Other incidents of the trial require our consideration. During the summation of the district attorney he made these statements: ■ “ He [complainant] starts out with $57.00, because he was mistaken when he said $67.00, and I knew the poor man was mistaken because he had told me long ago, he had sworn to that before the Grand Jury that it was and I knew it was $57.00 and had a perfect right to correct it.

“ Mr. Scully: I object to bringing in evidence before the Grand Jury.

“ The Court: If you want to enter an exception you can make your exceptions at the end.”

The district attorney, continuing: The fact is, gentlemen of the jury, I knew what he had, what the amount was. I knew what he had told me and counsel knows that I knew, and when the poor man mistakenly said $67.00 he didn’t mean that any more than I did, and I had a perfect right to correct him. He knows I had a perfect right to correct him, and he was going to buy $11.00 worth of booze when as a matter of fact it was one dollar and some odd cents, that is what he was trying to get at.

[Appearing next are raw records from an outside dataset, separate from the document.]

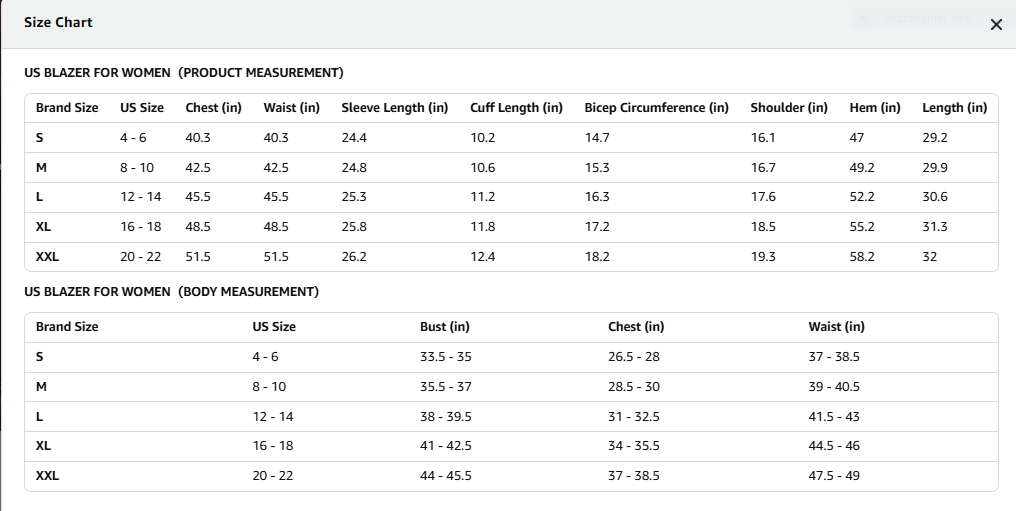Image resolution: width=1016 pixels, height=511 pixels.
Task: Click the Bust (in) column header
Action: [x=444, y=326]
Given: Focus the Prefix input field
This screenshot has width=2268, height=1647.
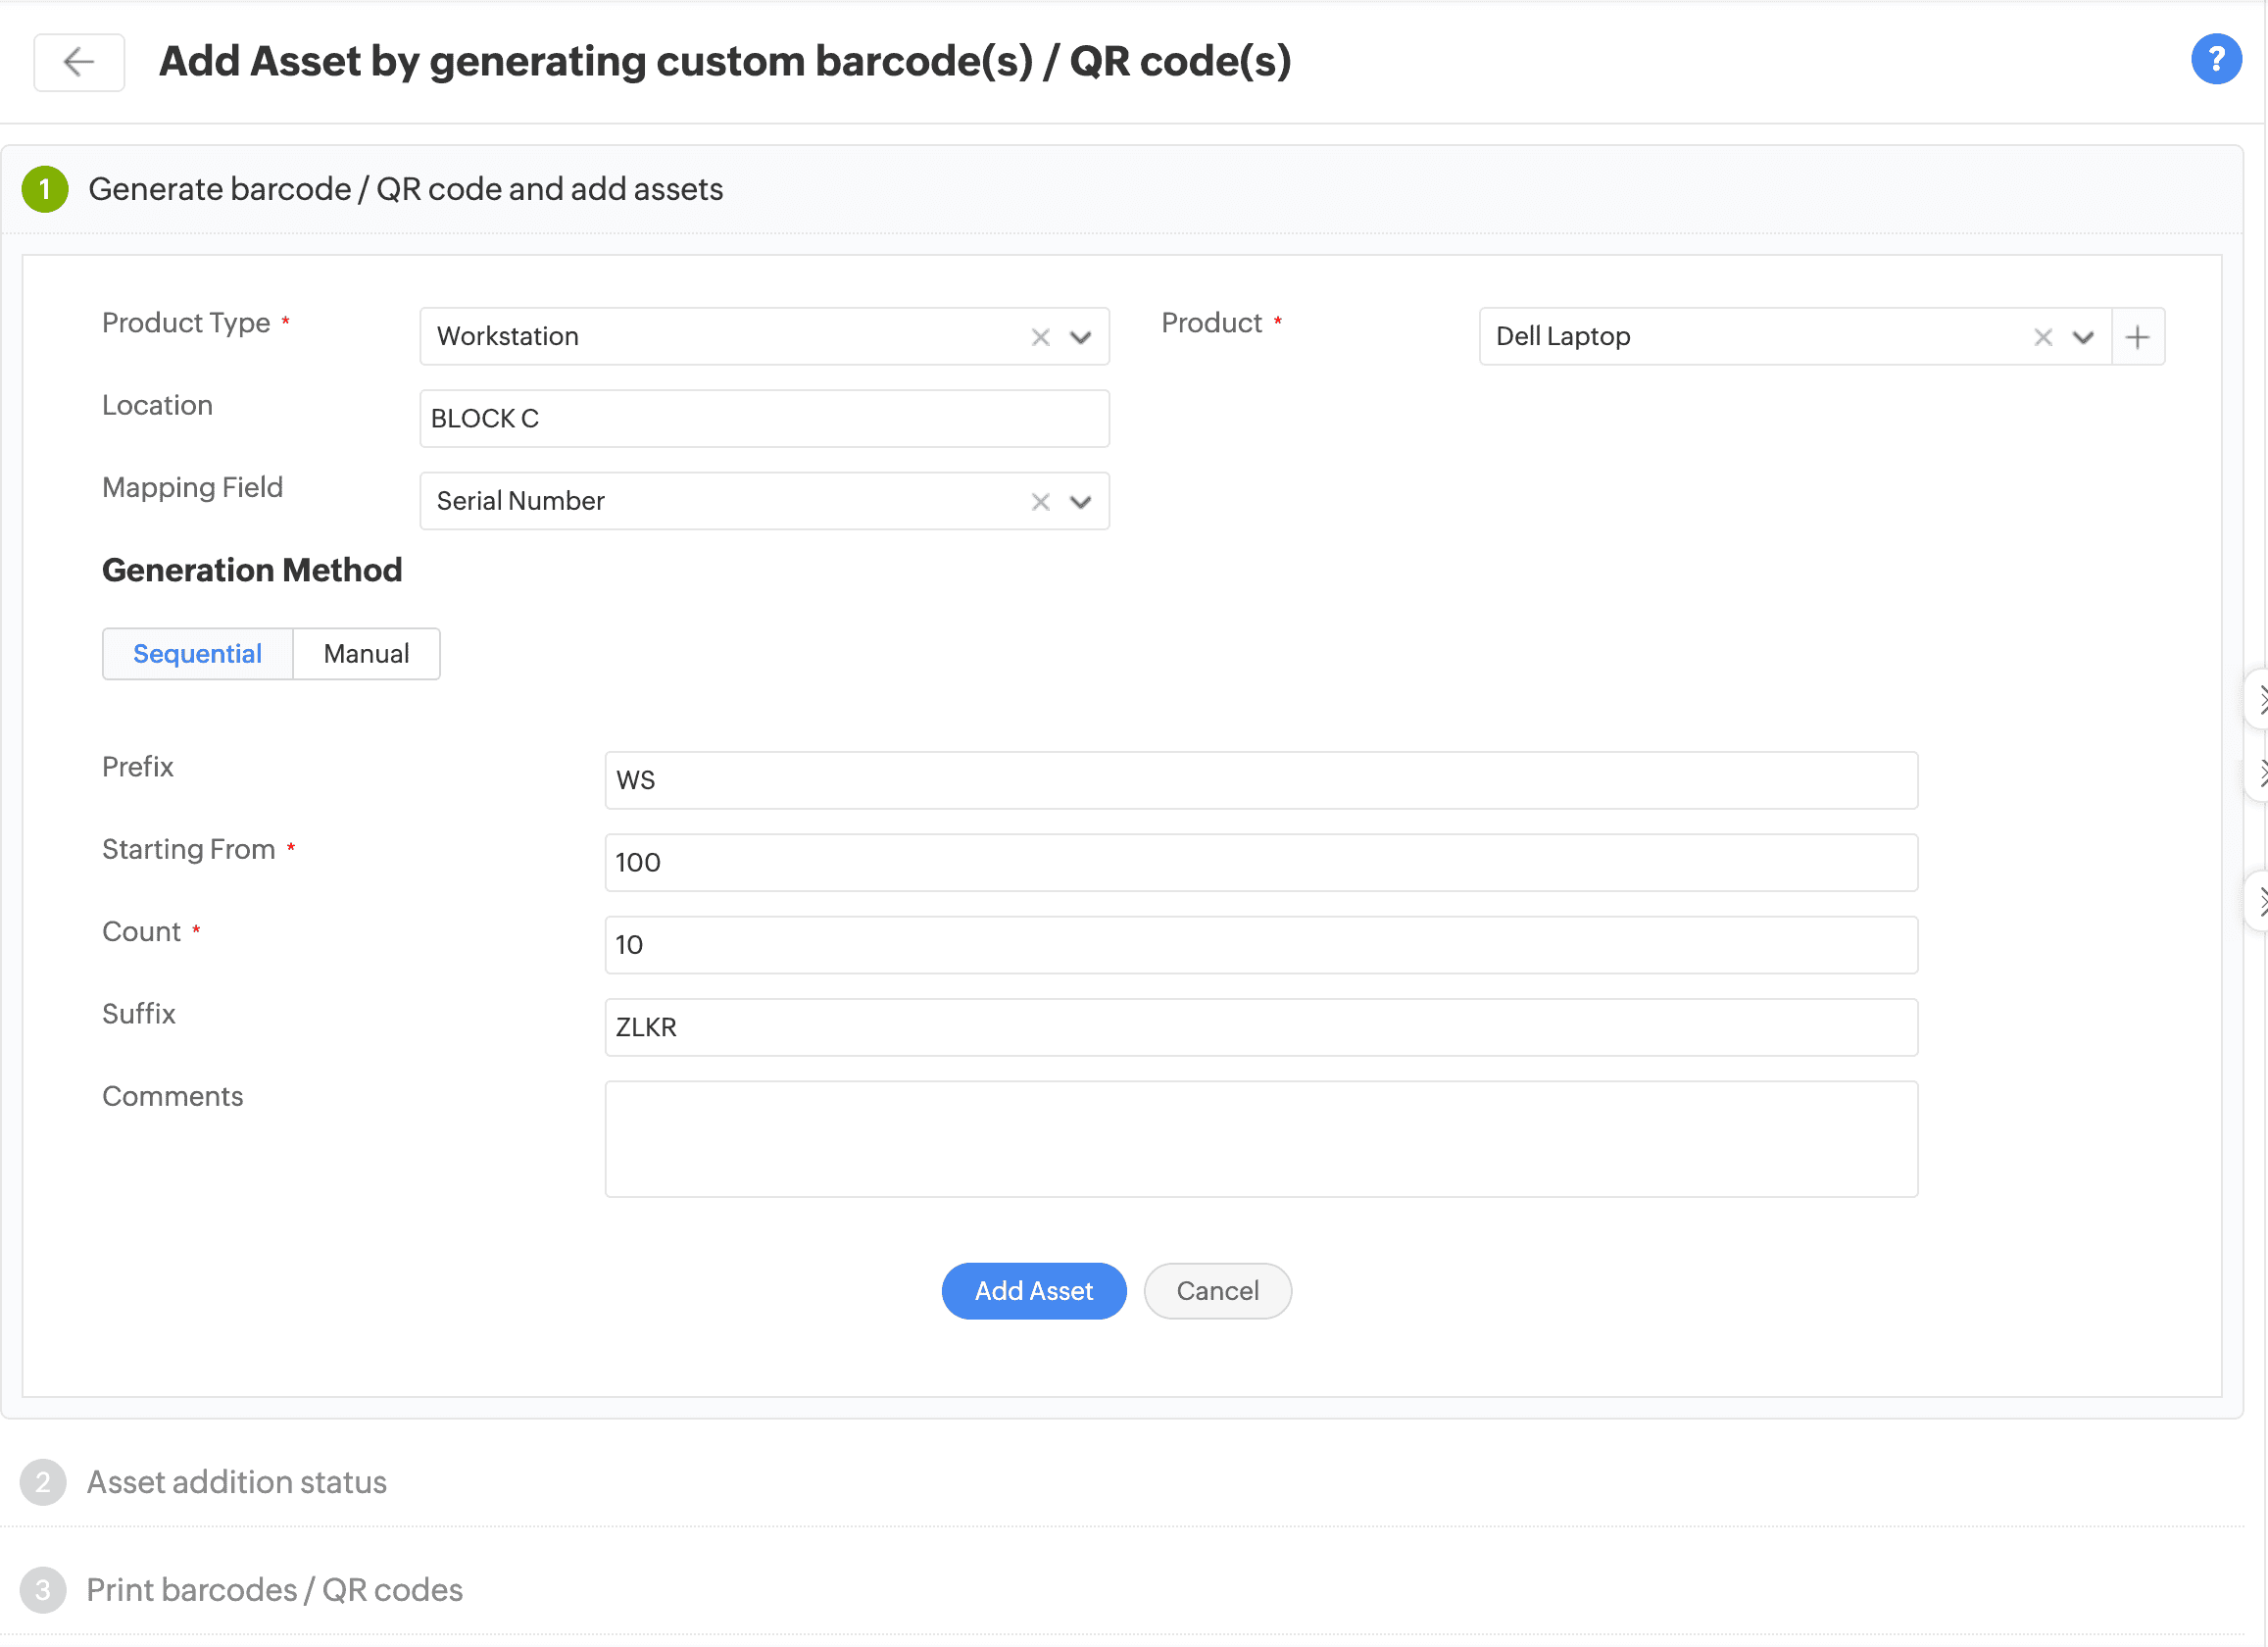Looking at the screenshot, I should click(x=1260, y=780).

This young man has been convicted of a crime before. His brother has been convicted of a crime before, and the police of the 4th precinct know the Wydra boys. They have known them for years.

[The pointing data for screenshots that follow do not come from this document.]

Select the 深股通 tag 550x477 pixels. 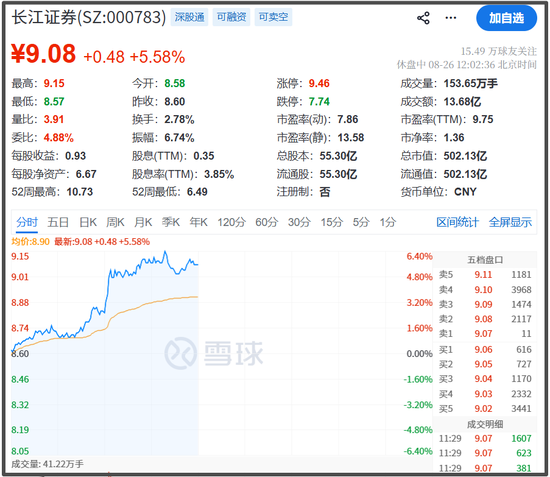click(189, 17)
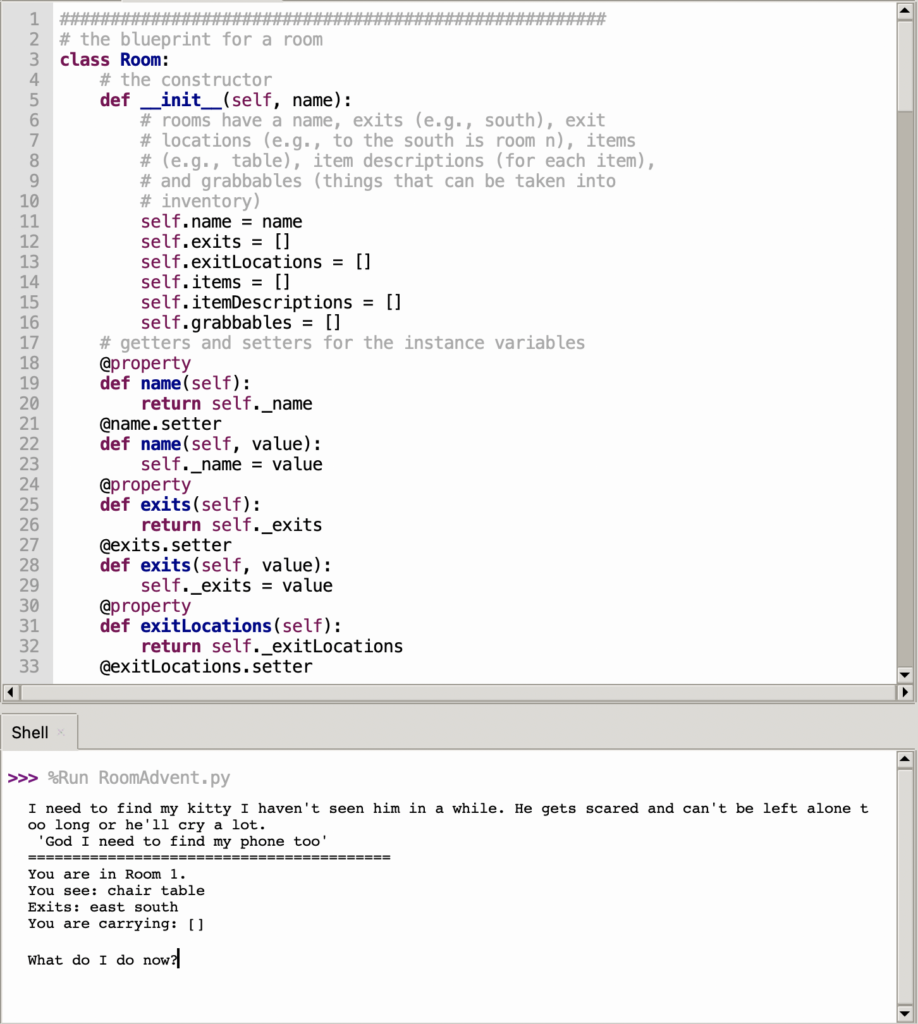Click the editor's horizontal scroll right arrow

[905, 692]
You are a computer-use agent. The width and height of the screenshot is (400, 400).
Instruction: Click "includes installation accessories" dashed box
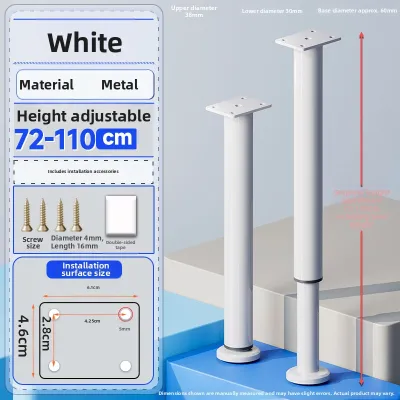[84, 171]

“ Whose picture is that? That is the man that struck Steve. That is the man that attempted to rob him. That is the man that assaulted him, and who is this man, Wydra. The case is solved. Wydra the well known criminal.”

Defendant’s counsel offered to prove that defendant had not been working for some time because he had been suffering from epilepsy and that this had prevented him from working. This was offered to offset the inference which had been presented by the district attorney that defendant was a lazy, ne’er do well with plenty of time on hand for criminality. This was error.

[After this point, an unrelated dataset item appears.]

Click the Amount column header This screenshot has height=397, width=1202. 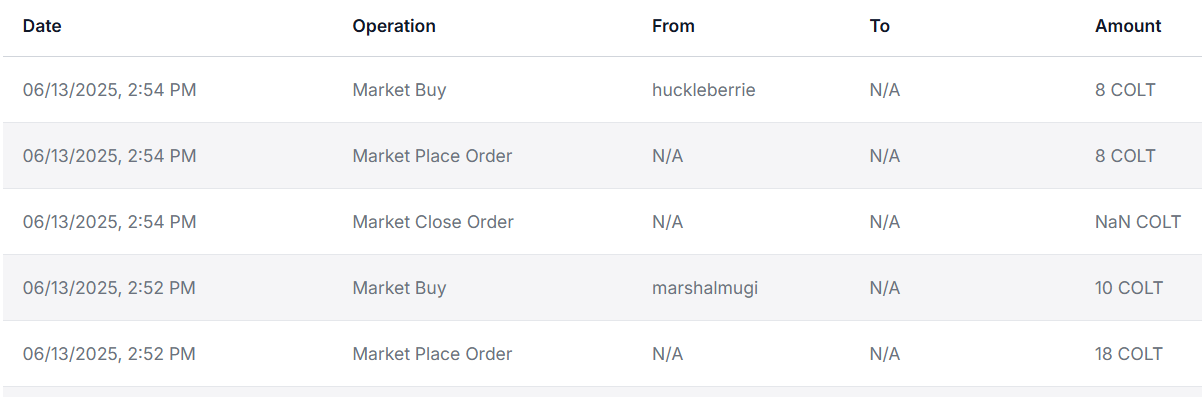1128,26
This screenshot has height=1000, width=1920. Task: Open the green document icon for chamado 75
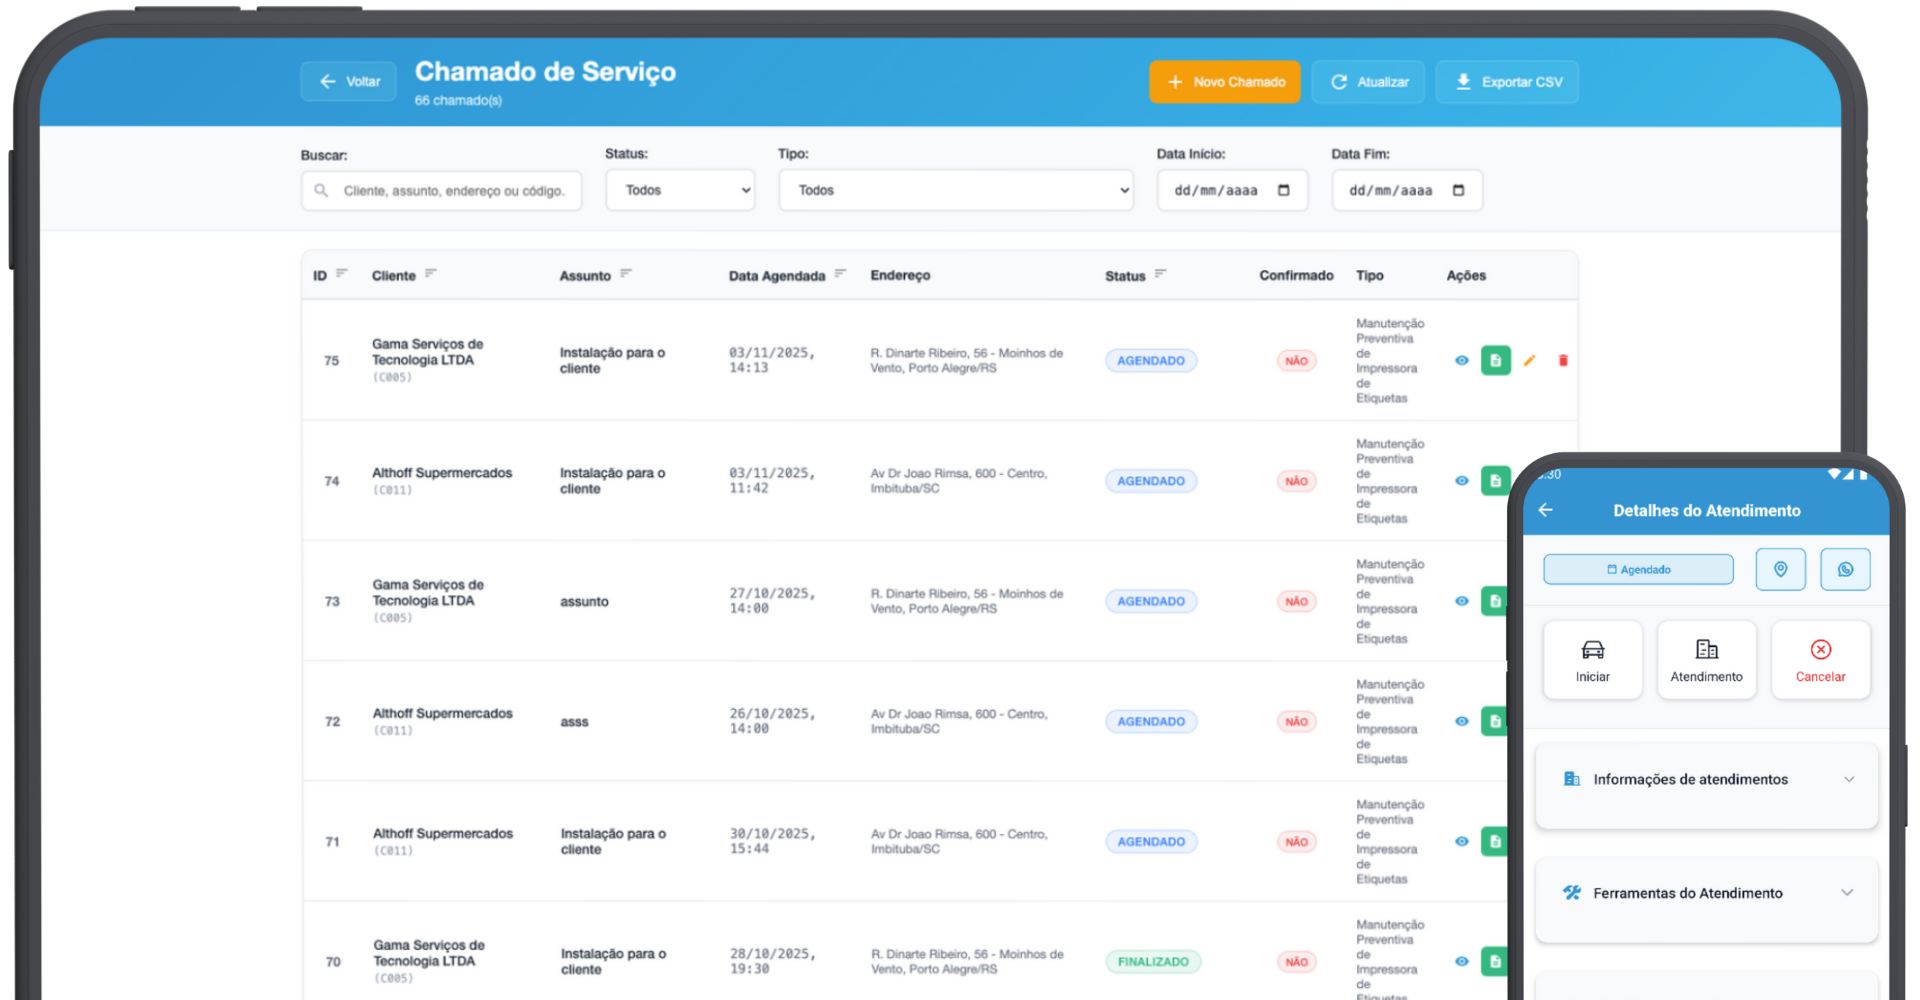1495,361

In his charge to the jury the court correctly said: there being no claim that defendant was aided by an accomplice * * *.

*187“ Now, gentlemen, if Wydra was not with this man that night, why, of course, he could not have 'committed the crime.”

Later defendant’s counsel requested this charge: “ I ask Your Honor to charge that if they find the defendant was not at the place of the robbery when it was alleged it was committed, then I ask the Court to direct a verdict of acquittal if he wasn’t at the place of the robbery at the time.”

To which the court replied: “ I think I have covered that. If you find that the man was not there, I will go to this extent and say to you, you may take that fact into consideration in determining whether or not he is guilty of this crime, because the law provides that the jury must consider all of the evidence in the case, and must find the defendant guilty beyond a reasonable doubt on all of the evidence as presented.”

As I have stated, the court in its original charge properly “ covered ” the effect of a finding that defendant was not present at the time the crime was committed. However, the remarks made as above quoted decidedly altered the effect of that charge. And to make matters worse the following colloquy occurred:

“ Mr. Scully: May I have an exception to that ruling, and point out to the Comet, and ask him to charge again that if they find the defendant was not there at the time the crime was committed he must be acquitted.
“The Court: I decline to charge as requested.”

The request should have been granted and its denial was the last utterance of the court before the jurymen left the court room to begin their deliberations.

All these incidents taken in the aggregate present a picture of a criminal trial so unfair and prejudicial to defendant that we are constrained to grant a new trial.

All concur. Present — Sears, P. J., Taylor, Edgcomb, Crosby and Lewis, JJ.

Judgment of conviction reversed on the law and new trial granted.